Analysis of Processor Pools

Differences between "N-times" faster processor and processor pool of N processors is interesting.
While the arrival rate is N times the individual rate, the service rate is not unless the pool is constantly maximally busy (which implies an unstable queuing system). Whenever the number of requests falls below N, the pool will service them slower than a fast processor (but faster than N isolated systems).

But of course an "N" faster processor may be prohibitively expensive or non-existent (N = 1000 * Pentium 600)

Let's analysis N isolated systems (adapted from Singhal) to see how big the problem is (level of underutilization in the absence of load balancing):

Probability of Idle When Waiting

Issues In Load Distribution

• Metrics of Performance
  • Average Response Time
  • System Utilization
  • Minimum overhead (platform/network)
• Defining Load:
  • Queue Length is good, 
    easy to measure
    correlates with task time
    Need to account for tasks in accepted but in transit to the queue
  • Processor Utilization:
• Classification of Algorithms
  • Static: Pre-defined decisions
  • Dynamic: measure load and decide
  • Adaptive: change behavior in different regions of performance space
• Load balancing vs load sharing
  • load balancing works harder by attempting to equalize the load on all processors
• Preemptive or not
  NOTE: if unscheduled tasks can have a lot of state information (home directory, privileges, etc.
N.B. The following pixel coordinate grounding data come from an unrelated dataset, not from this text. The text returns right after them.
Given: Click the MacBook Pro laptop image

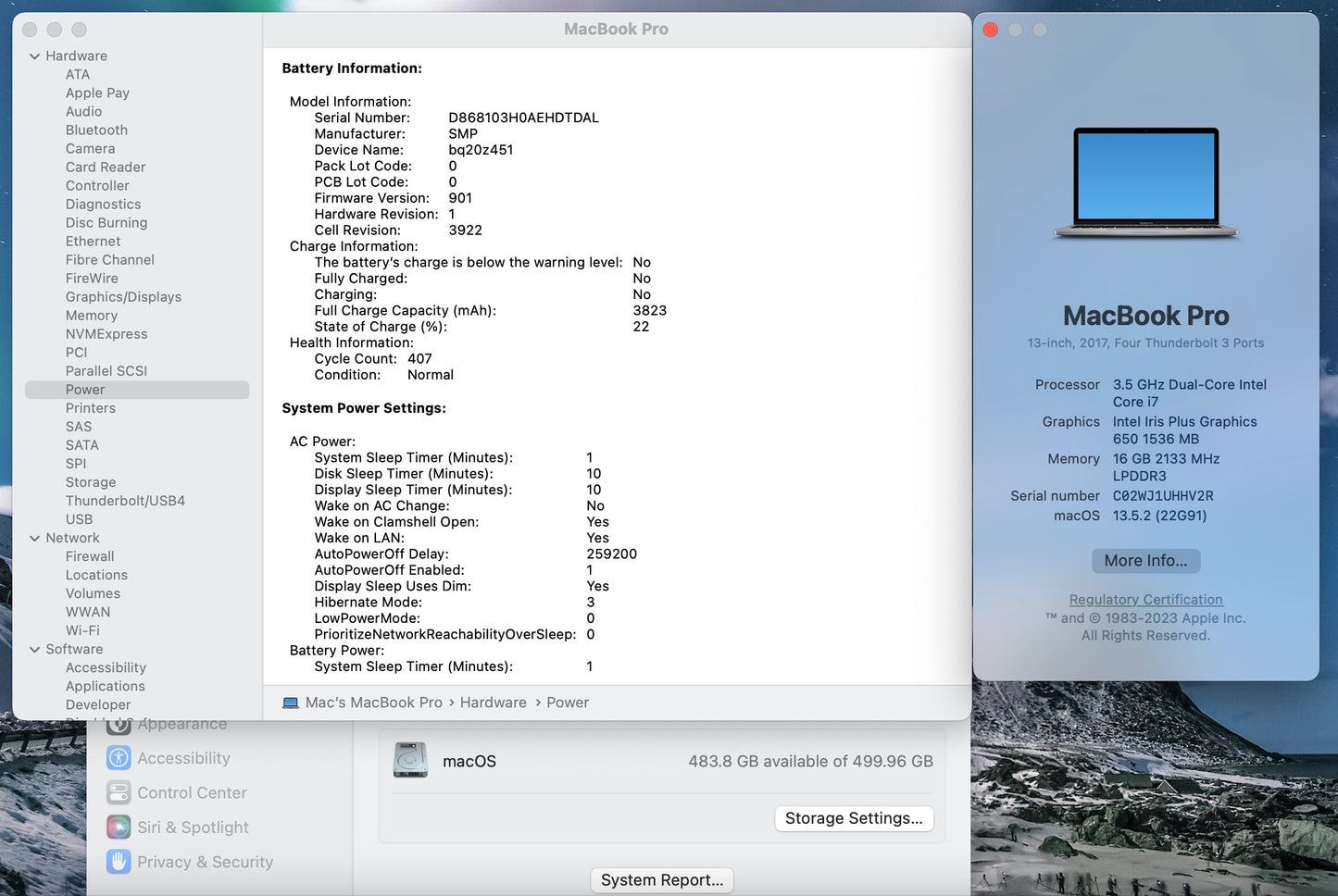Looking at the screenshot, I should pos(1145,182).
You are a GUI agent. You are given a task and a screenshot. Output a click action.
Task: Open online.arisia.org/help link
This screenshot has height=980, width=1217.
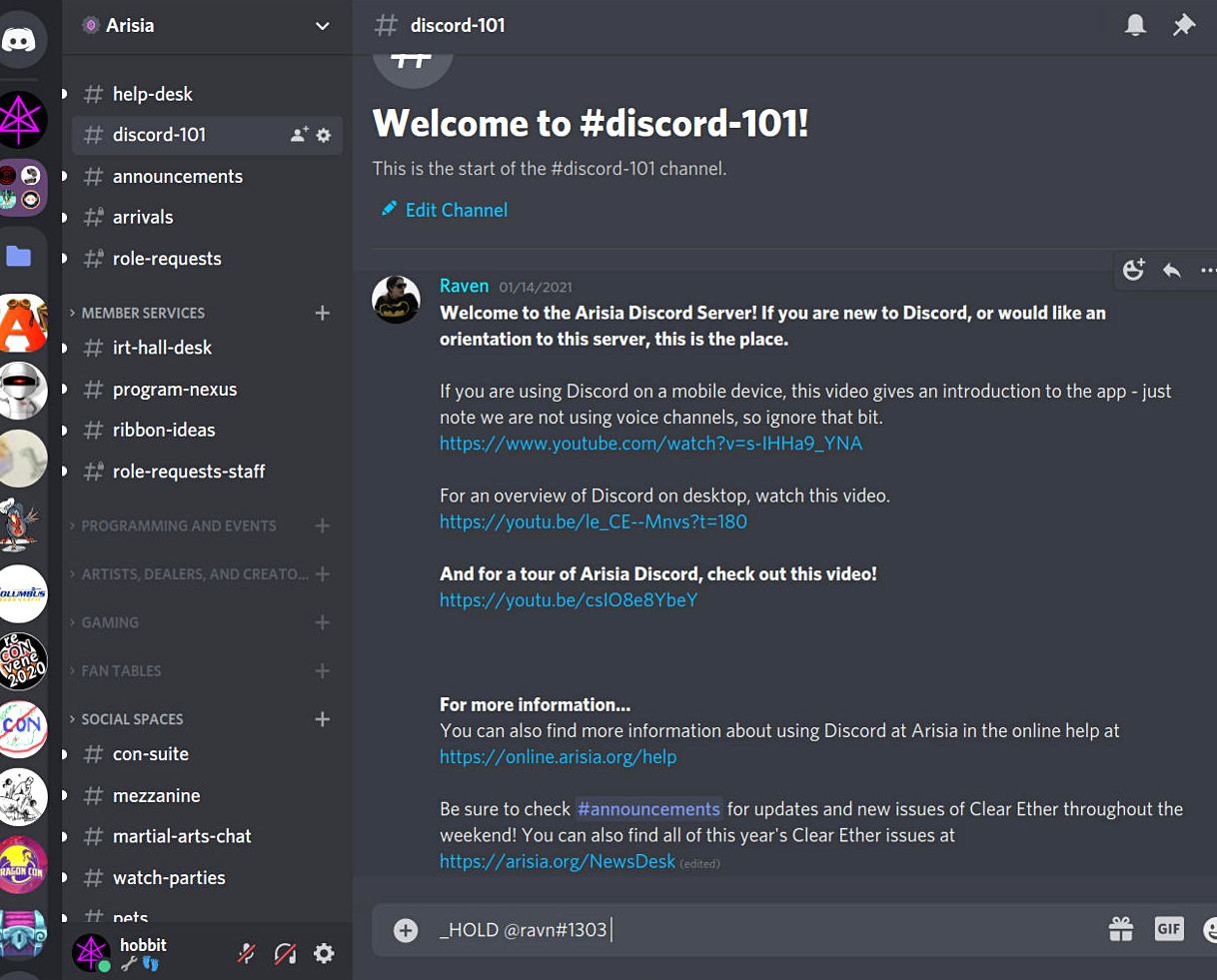pyautogui.click(x=558, y=757)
Components of Load Distribution Algorithms

• Transfer Policy: determines whether a node is suitable for a transfer
  • local based on thresholds (low or high at this processor)
  • global based on system load
• Selection Policy: which task to transfer
  • need to pre-empt
  • time left to complete
  • size
  • number of location dependent resources needed
• Location Policy: find lightly loaded nodes (poll or broadcast need)
• Information Policy: identify relevant global state
  • Demand driven (sender-initiate, receiver-initiate, symmetric)
  • Periodic
  • State-change driven: centralized or not

Stability

Queuing-Theoretic: 

• Unstable: if queues lengths grow without bounds

• Effective: if performance is improved

Algorithmic:

• unstable: perform fruitless actions indefinitely (e.g. keep moving a task)

Load Distributions Algorithms
Sender-Initiated

Three simple yet effective algorithms:

• Transfer policy: Threshold based queue length. send if exceeds T, Receive if does not exceed T.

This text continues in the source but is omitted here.